Independent of the continuing controversy attending on his assumption of office in February 2012, and his immediate political past as a losing candidate in the annulled polls of 7 September 2013, President Waheed has expressed the kind of concern lurking in the minds of many Maldivians, and many friends of Maldives outside. In fact, his elevation from Vice-President under President Mohammed Nasheed, facilitated by the latter’s contested resignation, was a product of the ’political system’ and the nation consequently ’continuing upon suicidal-track’ he was talking about.

The ’suicidal-track’ now involves a deadlock in the first-round of re-poll for the presidency, scheduled for 9 November, just two days prior to the deadline for the swearing in of the next elected President. The EC, after much consideration and some consultation, has scheduled for 16 November, the mandatory second-round vote, if none of the three candidates in the fray pass the required 50-percent mark in the first-round poll to win the presidency.

What if the first-round does not produce a clear winner? The Constitution provides for the Speaker of the People’s Majlis, or Parliament, assuming powers for 60 days, to conduct fresh elections if the President’s post fell vacant. It has not specifically mentioned, or otherwise provided for the lapse of term for an incumbent. The 4-3 majority verdict of the Supreme Court, while recently annulling the 7 September first-round polls, suo motu declared that the President’s office would not fall vacant on the lapse of the incumbent’s term on 11 November, at the end of the five-year term ? in this case, shared by two persons.

No clarification has been sought, or has been offered, if in the court’s perception the incumbent would continue in office, or the Speaker would take over to conduct polls, if the 9 November poll does not produce a clear winner. President Waheed, who had declared his intention to consider quitting en masse with his Vice-President and entire Cabinet ahead of the 11 November deadline, wrote to Parliament Speaker Abdulla Shahid on the emerging situation, for the House to address the attendant constitutional concerns. He is not known to have addressed the Supreme Court likewise, as he had indicated earlier, after withdrawing from the contest.

For its part, Parliament, where the alliance led by the Maldivian Democratic Party (MDP) has a majority in the 77-member House, has since passed a resolution, providing for the Speaker to take over the administration on 11 November if the first-round vote does not give 50-percent vote to any of the three candidates. As may be recalled, MDP’s candidate and former President Mohammed Nasheed led the pack with a high 45.45 percent vote-share in the annulled first-round, yet short of the mandatory 50-percent.
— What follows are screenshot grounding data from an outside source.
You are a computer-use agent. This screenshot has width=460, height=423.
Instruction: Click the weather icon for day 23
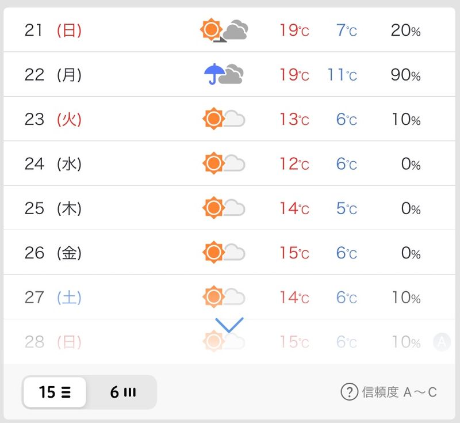224,119
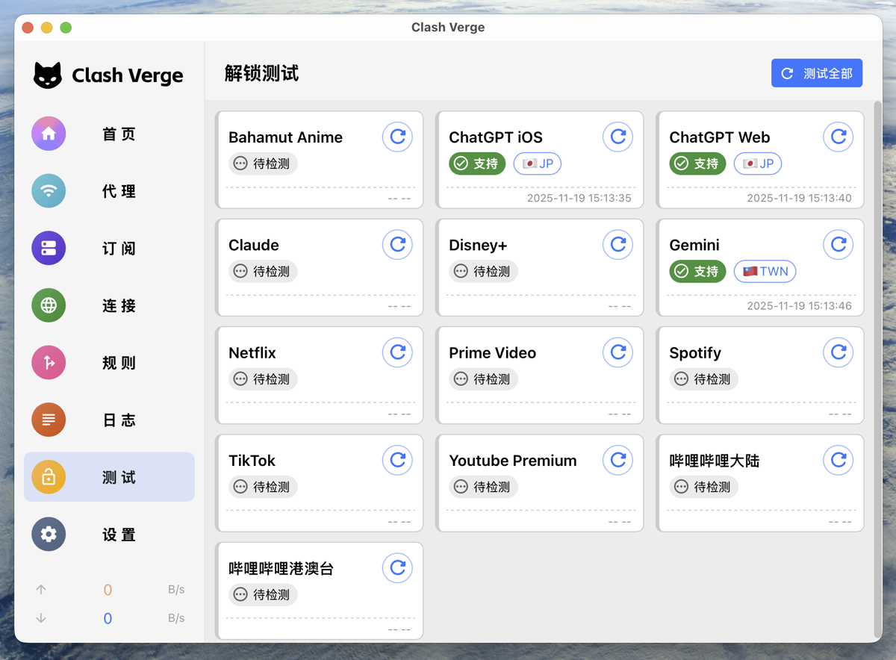896x660 pixels.
Task: Click the TWN region badge on Gemini
Action: pyautogui.click(x=765, y=271)

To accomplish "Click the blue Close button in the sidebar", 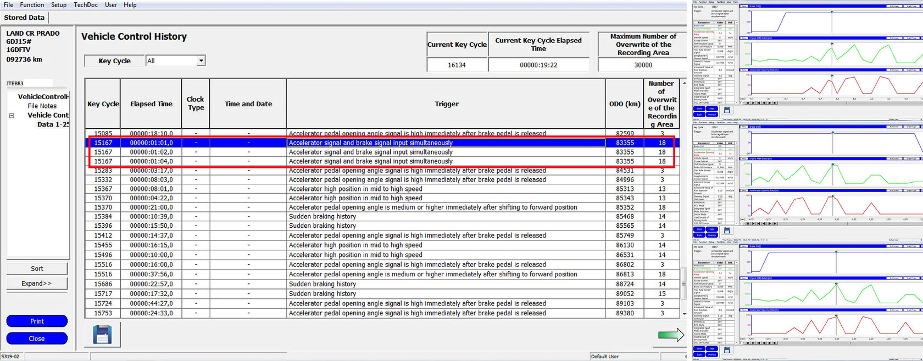I will coord(37,338).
It remains to be seen if the Parliament resolution has any validity in law, as decisions of the kind has to be supported by a constitutional amendment. The MDP alliance does not have the required two-thirds majority in the House to effect constitutional amendments of the kind. The question thus arises if the Speaker would be empowered to take over even if President Waheed and team quit ahead of the 11 November deadline. There would be equal constitutional confusion, if President Waheed were to continue beyond the constitutionally-mandated five-year term for the earlier presidency.

It is ironical thus that the political parties, their leaders and candidates have together pushed back to the people as voters, to decide for them on matters that the people had empowered them to decide, instead. The higher judiciary that was created and empowered by the Constitution that the elected representatives had drafted for the people, too, has not been of much help in the specific matter ? at least, thus far.

Given the current political climate, a clash between the Legislature and the Judiciary cannot be wholly ruled out, going beyond what has already been witnessed over an MDP-majority Parliament summoning three subordinate judges trying President Nasheed in the ’Judge Abdulla abduction case’. Under the circumstances, weakened Executive and a lame-duck President cannot be expected to be of much help to remedy what could emerge to be a ’suicidal course’, as President Waheed has averred.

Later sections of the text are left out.